Starting with the line that contains "Click the chevron arrow after 32,300원" and going on through the end of the records, render each line as a row of a Markdown table with the columns Row and Line. Skip blank lines and leave the pictures out.
## Start DATA FOR THE TASK
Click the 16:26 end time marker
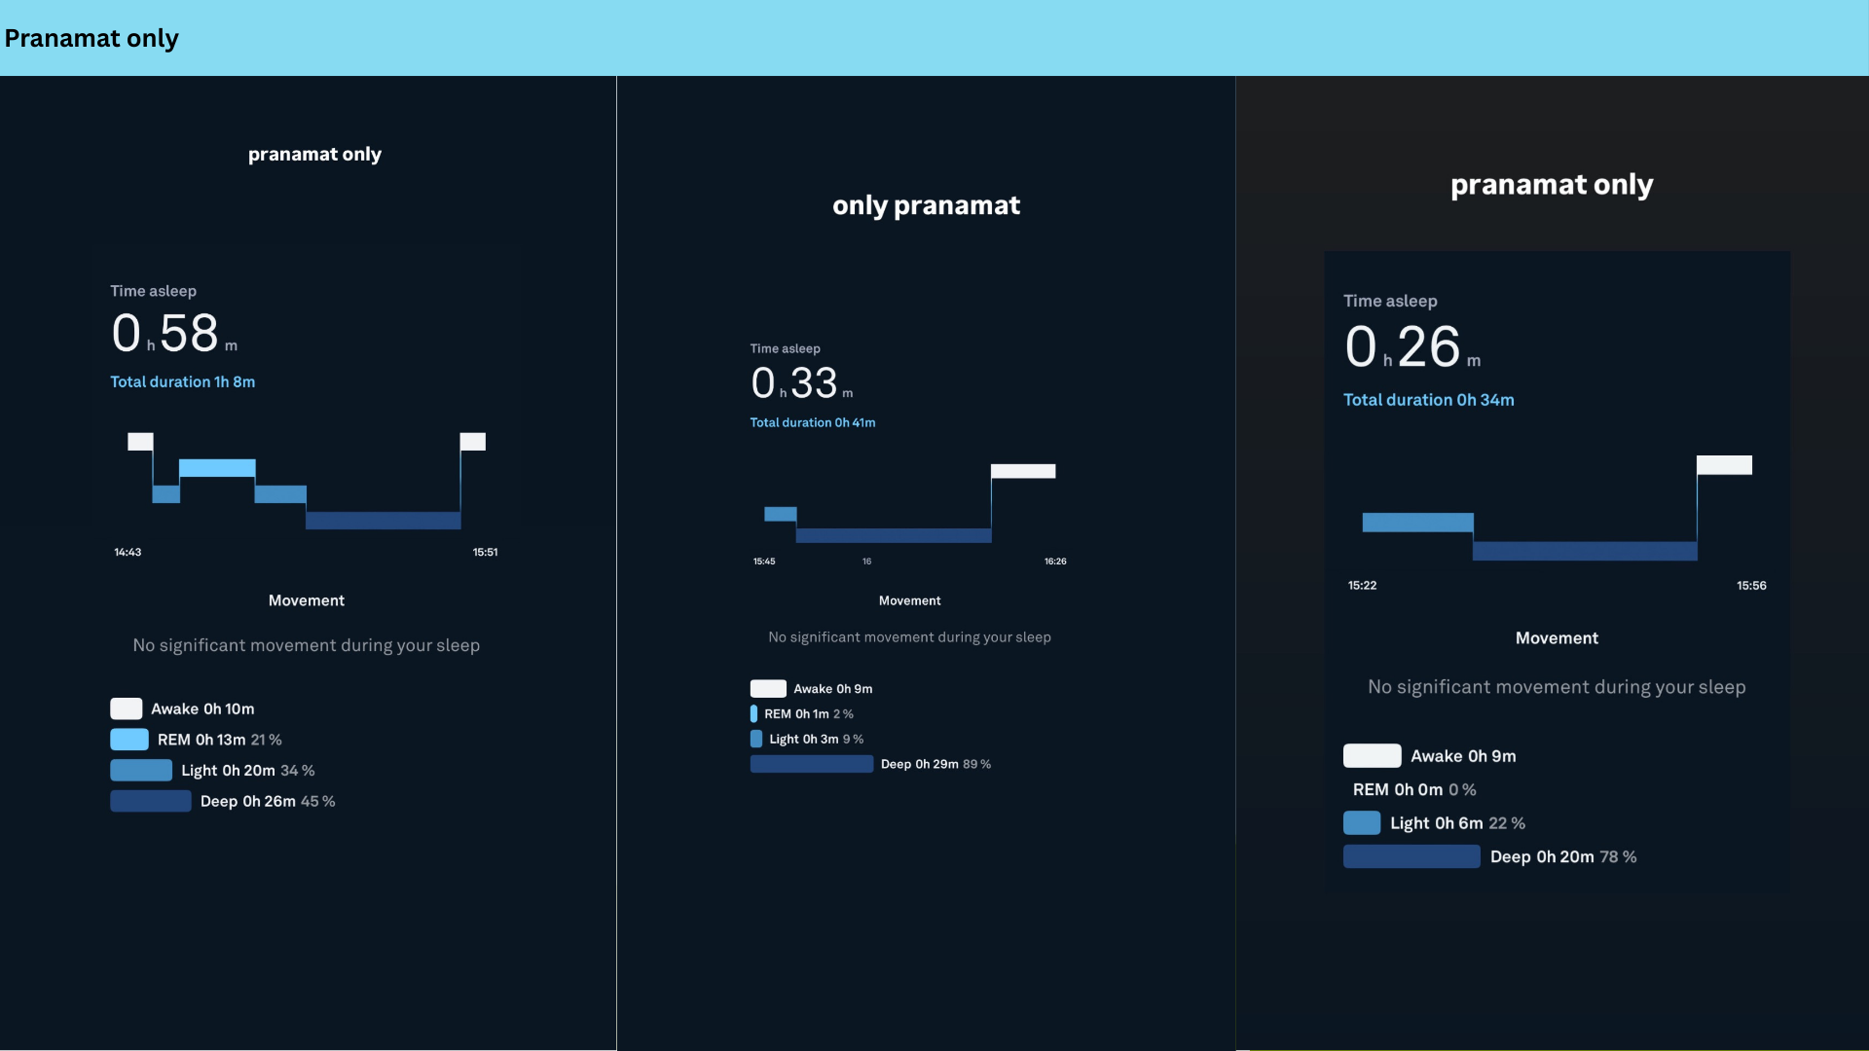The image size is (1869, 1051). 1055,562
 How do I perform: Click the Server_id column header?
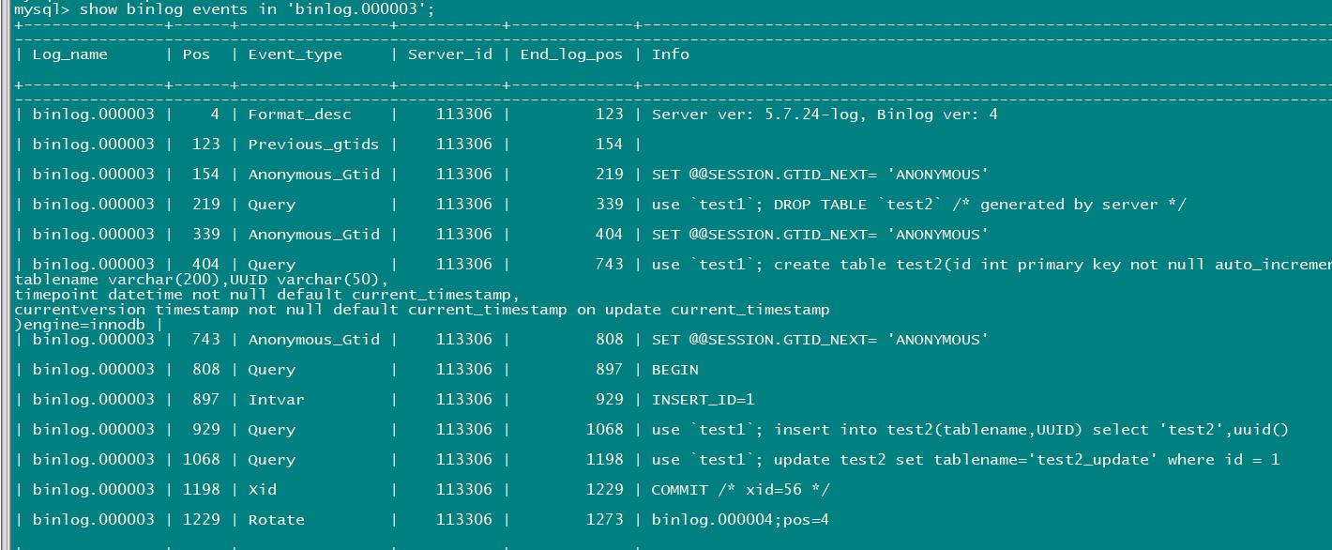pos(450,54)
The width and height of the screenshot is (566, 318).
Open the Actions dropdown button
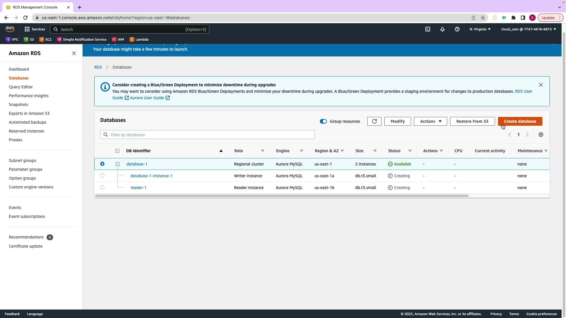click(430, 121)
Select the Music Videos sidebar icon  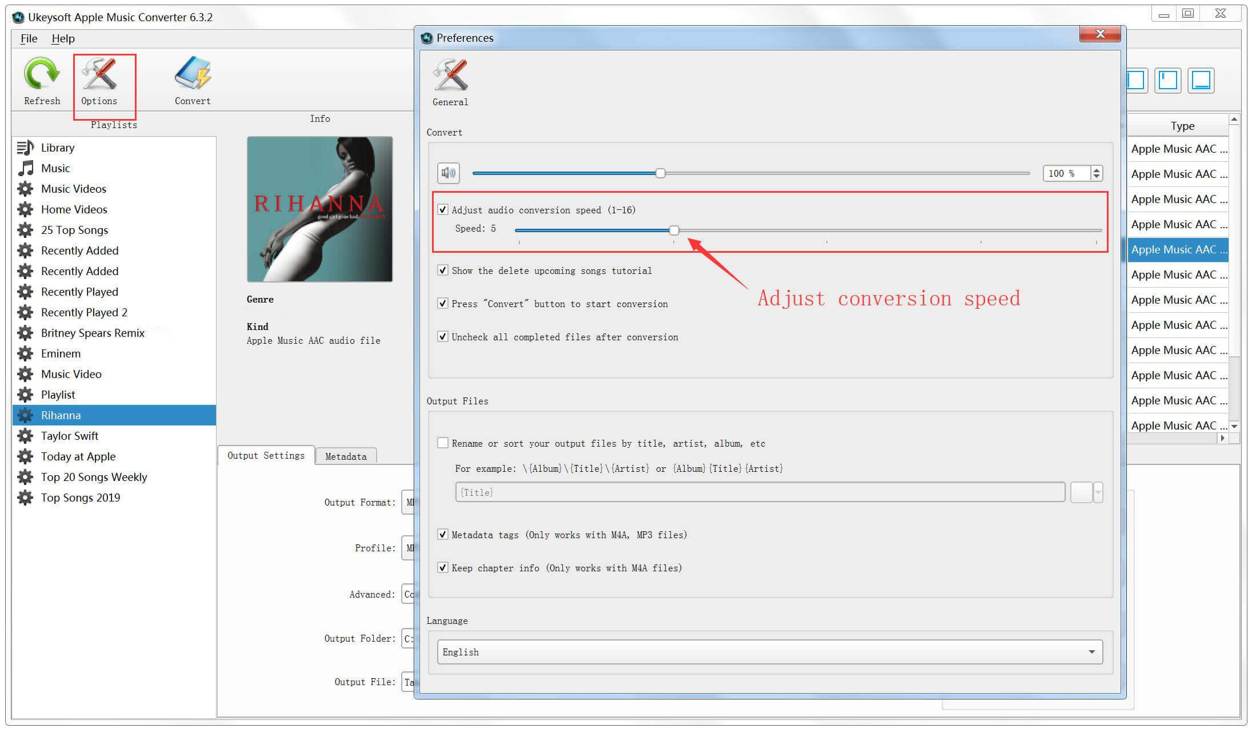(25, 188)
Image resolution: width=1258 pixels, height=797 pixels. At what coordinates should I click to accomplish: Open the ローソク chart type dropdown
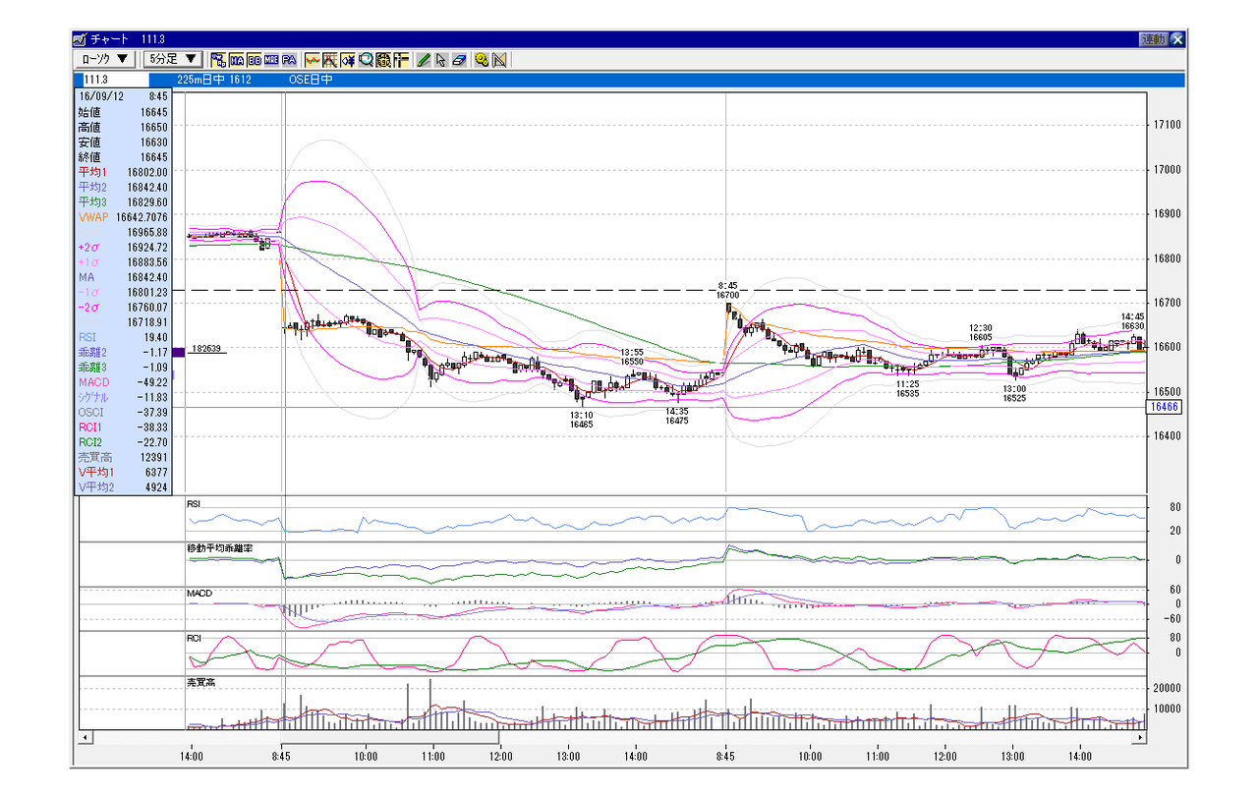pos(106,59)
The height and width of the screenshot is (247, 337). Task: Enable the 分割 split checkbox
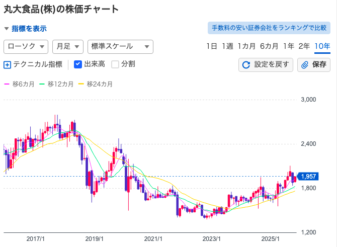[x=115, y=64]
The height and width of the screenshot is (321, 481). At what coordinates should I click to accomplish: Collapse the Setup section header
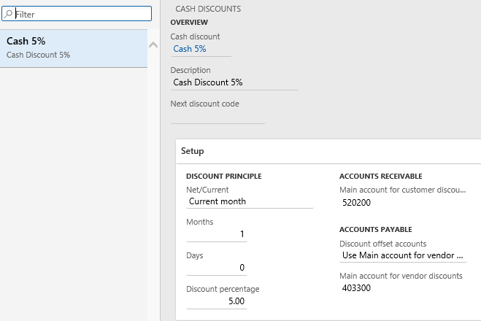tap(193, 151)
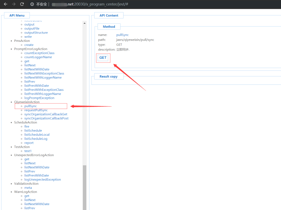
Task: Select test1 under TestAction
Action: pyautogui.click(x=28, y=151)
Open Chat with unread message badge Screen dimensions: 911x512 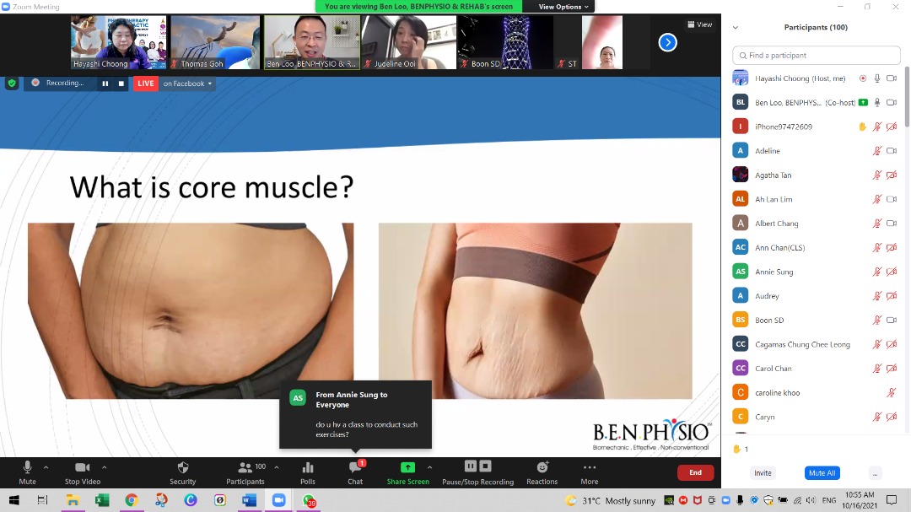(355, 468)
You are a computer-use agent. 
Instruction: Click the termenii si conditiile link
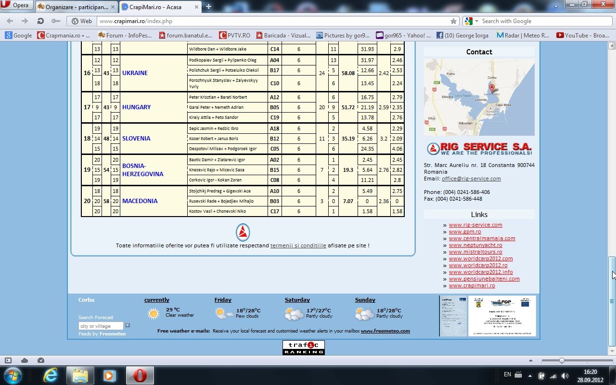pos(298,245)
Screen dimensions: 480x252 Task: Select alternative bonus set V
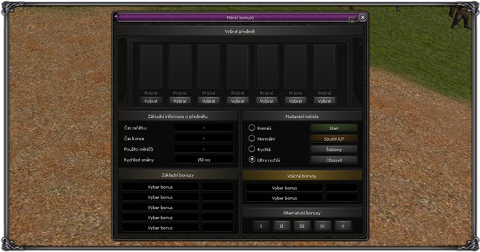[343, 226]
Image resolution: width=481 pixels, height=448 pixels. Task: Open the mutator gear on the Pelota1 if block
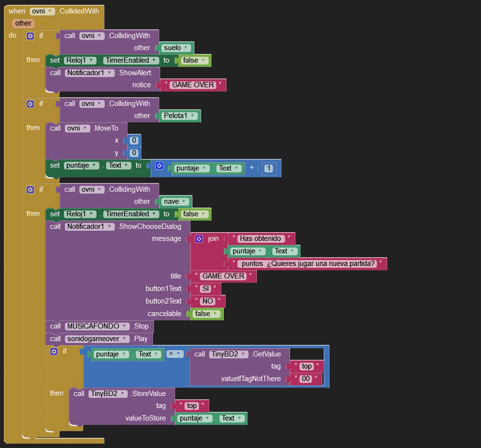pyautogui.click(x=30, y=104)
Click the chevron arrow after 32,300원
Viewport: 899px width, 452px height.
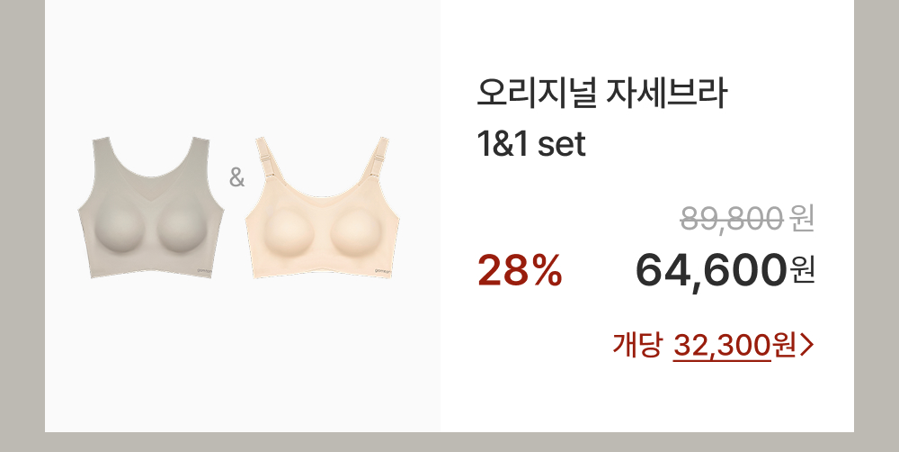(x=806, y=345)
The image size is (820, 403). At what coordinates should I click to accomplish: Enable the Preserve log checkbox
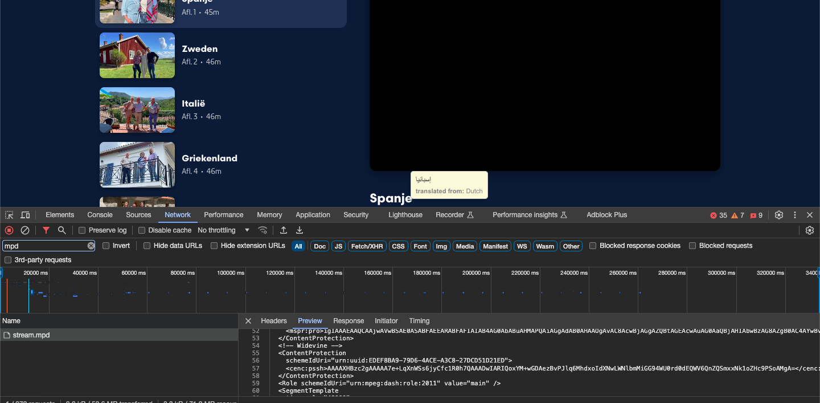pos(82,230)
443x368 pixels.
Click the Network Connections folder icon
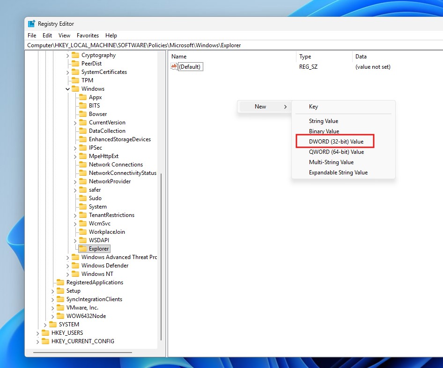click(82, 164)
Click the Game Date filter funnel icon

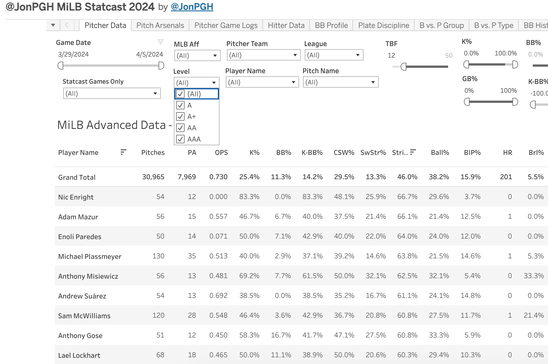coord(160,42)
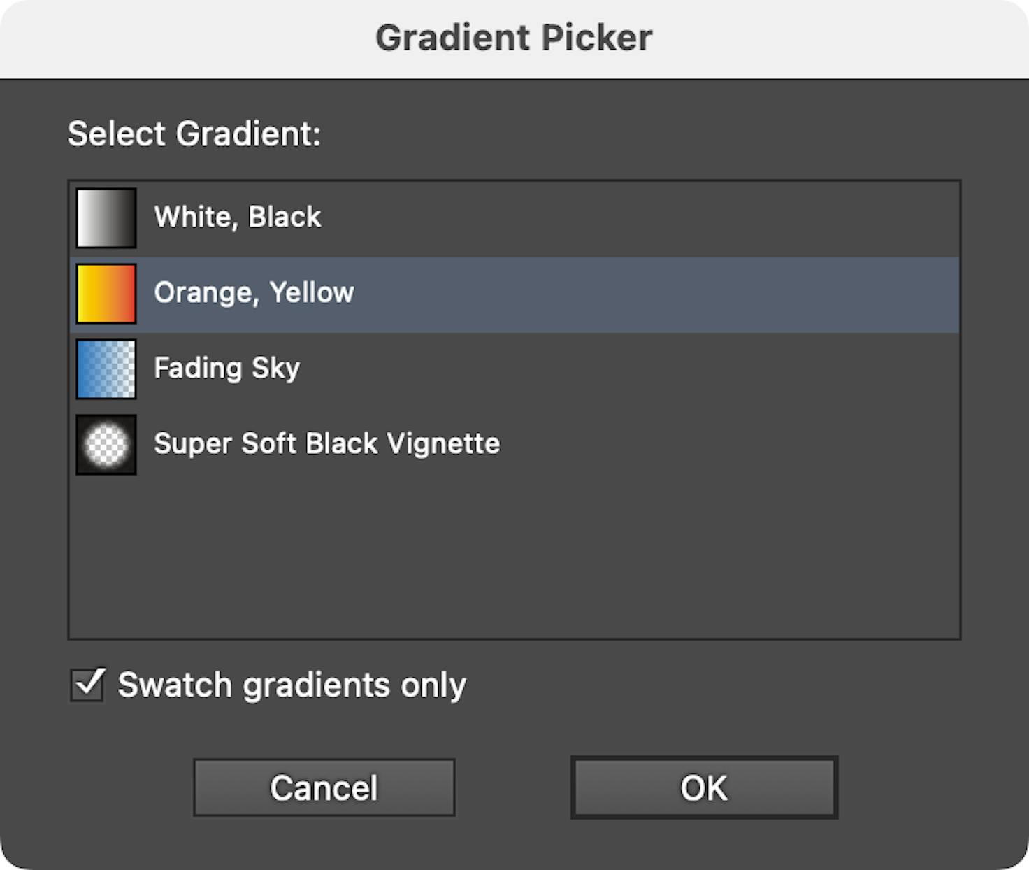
## End DATA FOR THE TASK
= WRITTEN SOLUTION =
| Row | Line |
|---|---|
| 1 | Click the chevron arrow after 32,300원 |
| 2 | Viewport: 899px width, 452px height. |
| 3 | (x=806, y=345) |
| 4 | The image size is (820, 403). At what coordinates should I click to accomplish: Enable the Preserve log checkbox |
| 5 | pos(82,230) |
| 6 | 443x368 pixels. |
| 7 | Click the Network Connections folder icon |
| 8 | click(82, 164) |
| 9 | Click the Game Date filter funnel icon |
| 10 | coord(160,42) |